— Instructions for the task —
Carry on the article about the pathogen-detecting chip, picking up after its last paragraph.

— Text —

Researchers develop electronic chip that quickly identifies pathogens

A Canadian research team recently created an electronic chip that can rapidly analyze blood and other samples for infectious bacteria, according to an article published in Nature Communications.

Researchers from the University of Toronto developed the technology, which can identify a pathogen in minutes and check for markers of drug resistance. Current detection methods can take days to report the source of infection and even longer to determine the proper antibiotic that should be used.

"Overuse of antibiotics is driving the continued emergence of drug-resistant bacteria," Shana Kelley, a senior author of the study, said. "A chief reason for use of ineffective or inappropriate antibiotics is the lack of a technology that rapidly offers physicians detailed information about the specific cause of the infection."

(Stored records)
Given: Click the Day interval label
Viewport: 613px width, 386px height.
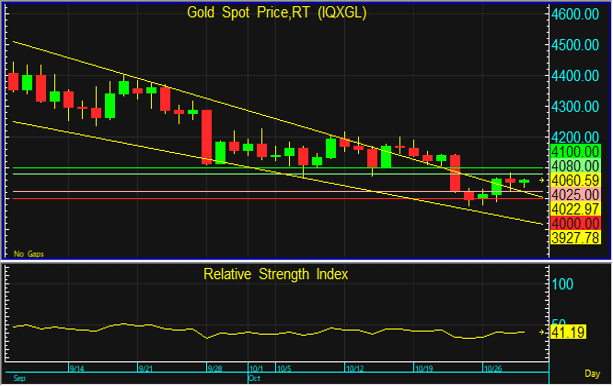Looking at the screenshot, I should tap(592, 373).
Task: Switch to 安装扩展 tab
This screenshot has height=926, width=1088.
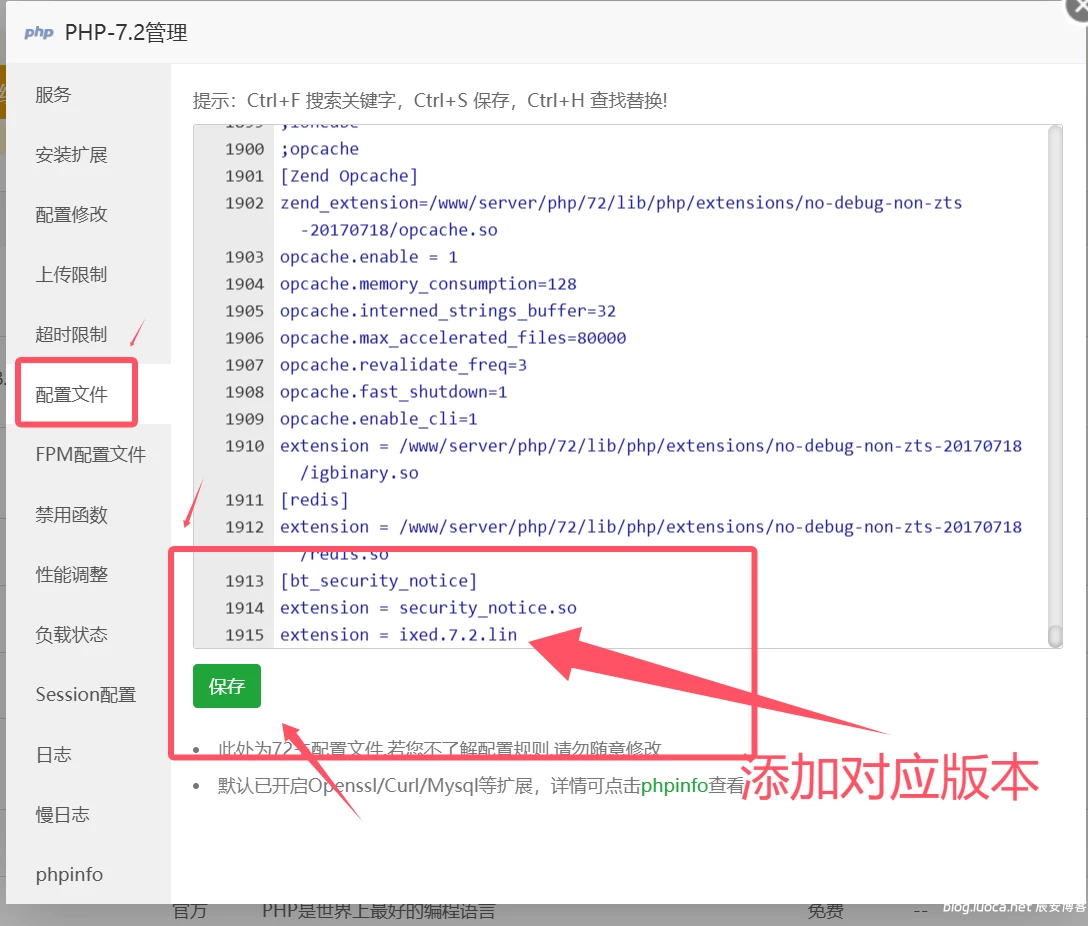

— The answer —
The researchers developed an integrated circuit that would be able to detect bacteria at concentrations found in patients with a urinary tract infection.

"The chip reported accurately on the type of bacteria in a sample, along with whether the pathogen possessed drug resistance," Brian Lam, the first author of the study, said.

The circuit can accommodate a panel of multiple biomarkers, allowing the researchers to look at each biomarker separately.

The highly sensitive, enzyme-free electrochemical detection method could represent a simpler and more cost effective diagnostic tool for bacterial testing.